To some, however, letting unit owners have access to all financial documents is a very controversial subject. “Their eyes glaze over,” says Bloom. “They don’t understand what they are looking at and it can be intimidating. They want to see this or that, but they don’t know what they are looking for. It consumes a lot of the management company’s time as they rifle through documents. Under most laws, unit owners have a right to review the documents of their association with certain exceptions.
“The primary exceptions are looking at who the delinquent unit owners are and what they owe. It’s a privacy issue and the board has an obligation to make sure the information they are providing isn’t used to harass someone.”

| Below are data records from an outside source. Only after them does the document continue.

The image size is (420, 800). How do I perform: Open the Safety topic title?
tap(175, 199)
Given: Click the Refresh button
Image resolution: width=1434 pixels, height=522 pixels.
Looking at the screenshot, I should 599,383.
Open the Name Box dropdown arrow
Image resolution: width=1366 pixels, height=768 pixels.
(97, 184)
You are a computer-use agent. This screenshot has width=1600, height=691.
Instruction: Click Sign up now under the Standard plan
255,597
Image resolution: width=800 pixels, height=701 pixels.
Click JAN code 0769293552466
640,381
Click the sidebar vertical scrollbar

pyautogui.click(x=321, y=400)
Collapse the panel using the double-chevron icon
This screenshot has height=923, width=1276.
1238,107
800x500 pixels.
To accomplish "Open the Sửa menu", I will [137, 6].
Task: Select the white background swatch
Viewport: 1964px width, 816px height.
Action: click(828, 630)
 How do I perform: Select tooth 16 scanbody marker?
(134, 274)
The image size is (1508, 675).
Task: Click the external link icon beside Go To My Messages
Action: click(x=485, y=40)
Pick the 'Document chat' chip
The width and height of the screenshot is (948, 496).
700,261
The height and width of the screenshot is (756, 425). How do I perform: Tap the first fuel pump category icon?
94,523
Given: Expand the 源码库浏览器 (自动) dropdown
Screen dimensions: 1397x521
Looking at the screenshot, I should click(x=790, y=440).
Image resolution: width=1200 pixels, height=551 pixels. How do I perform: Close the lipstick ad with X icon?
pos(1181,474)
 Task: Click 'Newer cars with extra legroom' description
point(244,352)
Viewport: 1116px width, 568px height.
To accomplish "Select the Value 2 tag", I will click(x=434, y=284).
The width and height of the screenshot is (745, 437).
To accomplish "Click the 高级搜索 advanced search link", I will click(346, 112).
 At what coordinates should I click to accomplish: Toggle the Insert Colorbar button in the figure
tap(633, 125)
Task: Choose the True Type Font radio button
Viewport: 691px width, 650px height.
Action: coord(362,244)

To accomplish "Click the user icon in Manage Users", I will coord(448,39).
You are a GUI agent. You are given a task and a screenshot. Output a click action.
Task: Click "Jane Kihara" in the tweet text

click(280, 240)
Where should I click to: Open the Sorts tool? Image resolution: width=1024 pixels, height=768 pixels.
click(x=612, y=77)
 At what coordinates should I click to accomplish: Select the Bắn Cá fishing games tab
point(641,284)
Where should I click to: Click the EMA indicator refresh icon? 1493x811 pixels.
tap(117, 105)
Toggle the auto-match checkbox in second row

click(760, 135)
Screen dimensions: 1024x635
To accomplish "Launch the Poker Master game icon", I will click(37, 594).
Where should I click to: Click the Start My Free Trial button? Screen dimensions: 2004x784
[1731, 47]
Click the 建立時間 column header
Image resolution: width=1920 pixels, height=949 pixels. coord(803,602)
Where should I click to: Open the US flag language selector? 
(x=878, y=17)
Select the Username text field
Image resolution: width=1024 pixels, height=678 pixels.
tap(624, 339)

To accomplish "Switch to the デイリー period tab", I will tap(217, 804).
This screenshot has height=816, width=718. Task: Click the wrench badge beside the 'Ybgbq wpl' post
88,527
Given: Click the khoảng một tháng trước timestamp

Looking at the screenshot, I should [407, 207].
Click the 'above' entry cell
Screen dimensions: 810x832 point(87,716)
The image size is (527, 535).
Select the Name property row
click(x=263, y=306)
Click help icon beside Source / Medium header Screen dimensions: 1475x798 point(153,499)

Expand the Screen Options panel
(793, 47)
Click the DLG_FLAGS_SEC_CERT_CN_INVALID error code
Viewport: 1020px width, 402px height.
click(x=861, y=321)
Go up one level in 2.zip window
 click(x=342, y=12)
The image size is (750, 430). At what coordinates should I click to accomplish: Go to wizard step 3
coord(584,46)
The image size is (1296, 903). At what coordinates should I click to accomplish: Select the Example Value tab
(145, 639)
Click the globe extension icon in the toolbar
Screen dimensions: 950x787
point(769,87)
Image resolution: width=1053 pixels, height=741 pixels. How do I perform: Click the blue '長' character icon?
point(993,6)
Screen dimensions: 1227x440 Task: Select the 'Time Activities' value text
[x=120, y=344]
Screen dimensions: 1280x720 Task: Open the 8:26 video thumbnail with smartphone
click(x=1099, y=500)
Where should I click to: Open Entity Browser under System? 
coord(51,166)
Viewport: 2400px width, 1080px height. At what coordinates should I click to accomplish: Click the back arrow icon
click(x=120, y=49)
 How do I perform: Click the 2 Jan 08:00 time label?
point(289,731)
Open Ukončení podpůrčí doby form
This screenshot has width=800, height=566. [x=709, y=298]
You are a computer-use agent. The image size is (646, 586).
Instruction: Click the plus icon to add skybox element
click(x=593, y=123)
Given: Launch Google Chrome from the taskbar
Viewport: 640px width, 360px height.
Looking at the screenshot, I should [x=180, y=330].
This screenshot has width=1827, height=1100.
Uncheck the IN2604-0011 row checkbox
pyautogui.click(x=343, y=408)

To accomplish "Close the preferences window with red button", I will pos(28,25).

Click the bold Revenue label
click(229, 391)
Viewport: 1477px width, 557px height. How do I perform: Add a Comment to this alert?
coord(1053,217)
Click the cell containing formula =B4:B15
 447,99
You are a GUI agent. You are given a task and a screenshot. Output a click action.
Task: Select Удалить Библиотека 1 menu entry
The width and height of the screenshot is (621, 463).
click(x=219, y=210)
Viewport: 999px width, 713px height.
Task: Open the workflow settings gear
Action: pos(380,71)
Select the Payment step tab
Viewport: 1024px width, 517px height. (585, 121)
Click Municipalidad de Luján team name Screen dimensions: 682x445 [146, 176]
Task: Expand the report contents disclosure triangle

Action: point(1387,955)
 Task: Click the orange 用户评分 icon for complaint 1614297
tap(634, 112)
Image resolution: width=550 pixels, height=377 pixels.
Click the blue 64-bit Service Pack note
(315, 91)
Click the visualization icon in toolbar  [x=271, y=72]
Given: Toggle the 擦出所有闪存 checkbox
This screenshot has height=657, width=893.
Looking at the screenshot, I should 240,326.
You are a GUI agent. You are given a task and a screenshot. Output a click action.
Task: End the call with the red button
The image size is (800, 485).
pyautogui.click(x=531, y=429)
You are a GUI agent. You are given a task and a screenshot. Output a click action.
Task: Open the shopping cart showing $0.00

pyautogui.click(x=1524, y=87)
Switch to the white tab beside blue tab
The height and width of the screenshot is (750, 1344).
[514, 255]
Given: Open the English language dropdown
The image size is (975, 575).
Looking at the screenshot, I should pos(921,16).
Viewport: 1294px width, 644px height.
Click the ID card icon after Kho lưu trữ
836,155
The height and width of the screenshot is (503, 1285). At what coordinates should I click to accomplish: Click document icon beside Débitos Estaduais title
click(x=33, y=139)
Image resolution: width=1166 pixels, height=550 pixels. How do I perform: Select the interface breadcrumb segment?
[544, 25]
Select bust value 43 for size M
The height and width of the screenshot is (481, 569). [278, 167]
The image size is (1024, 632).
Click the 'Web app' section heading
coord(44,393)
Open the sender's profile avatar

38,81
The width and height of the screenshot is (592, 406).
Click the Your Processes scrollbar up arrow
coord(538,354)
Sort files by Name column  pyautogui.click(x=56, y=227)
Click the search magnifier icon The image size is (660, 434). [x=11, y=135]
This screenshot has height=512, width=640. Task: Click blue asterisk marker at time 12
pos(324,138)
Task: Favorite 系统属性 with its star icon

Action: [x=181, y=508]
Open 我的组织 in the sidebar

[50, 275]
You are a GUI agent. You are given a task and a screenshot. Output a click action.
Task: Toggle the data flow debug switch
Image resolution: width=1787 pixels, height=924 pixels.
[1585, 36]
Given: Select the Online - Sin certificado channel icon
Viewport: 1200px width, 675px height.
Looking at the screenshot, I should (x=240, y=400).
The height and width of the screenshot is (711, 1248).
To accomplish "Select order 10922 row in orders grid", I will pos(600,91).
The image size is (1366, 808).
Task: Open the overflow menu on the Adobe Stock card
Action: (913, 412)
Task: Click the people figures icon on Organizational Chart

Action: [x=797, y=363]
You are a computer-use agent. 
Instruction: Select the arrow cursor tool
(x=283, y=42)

Bloom says that, as a rule, the management company has a responsibility to maintain all the documents. “The problem is where there are self-managed associations and volunteers who are trying to manage this stuff.” Massachusetts associations, for example, might want to hire a property management company, he suggests.
If an association needs help gathering this paperwork, Love also advises having an extremely capable treasurer on the team. “A CPA assists in year-end financial statements and tax returns,” he says. “Condo associations used to be nice restful sleepy residential communities, but now they are small businesses and you need to execute your financial fiduciary responsibilities and duties just like a small company would have to do.”
In addition to completed paperwork, make sure to keep accurate records and hold onto the paperwork. The Internal Revenue Service suggests that all businesses save financial records for a minimum of seven years. These records may be needed for tax reporting purposes or to settle landlord/tenant disputes.
Last year in Ohio, a property manager admitted stealing more than one million dollars from homeowner and condo associations by generating fictitious financial statements to cover up her illegal activities. In Washington, D.C., the FBI arrested the owners of a property management company accused of defrauding an estimated million dollars from homeowners. And this past spring, in Exeter, New Hampshire, a property manager was accused of stealing $67,000 from three Exeter condominium associations. He allegedly pocketed money meant to pay expenses. So how does an association maintain financial security?
“First, managing access to the records is one element,” says Bloom. “Not letting anyone come in and see what they want to see.”
Massachusetts has passed a Data Security law that states regardless of where your business is physically or operationally, if you handle or store the personal information of any Massachusetts resident, you are legally obligated to protect that information. Failure to comply with MA 201 CMR 17 could result in fines of up to $5,000 per violation, although "per violation" has yet to be clearly defined.
It’s a good first step,” says Bloom. “You should also dispose of old records you don’t need anymore. If I owned a condo, the more associations move toward banking services online or in remote locations and the report of payment of condo fees coming electronically, the more I’d be concerned.”
Lisa Iannucci is a freelance writer and a frequent contributor to New England Condominium.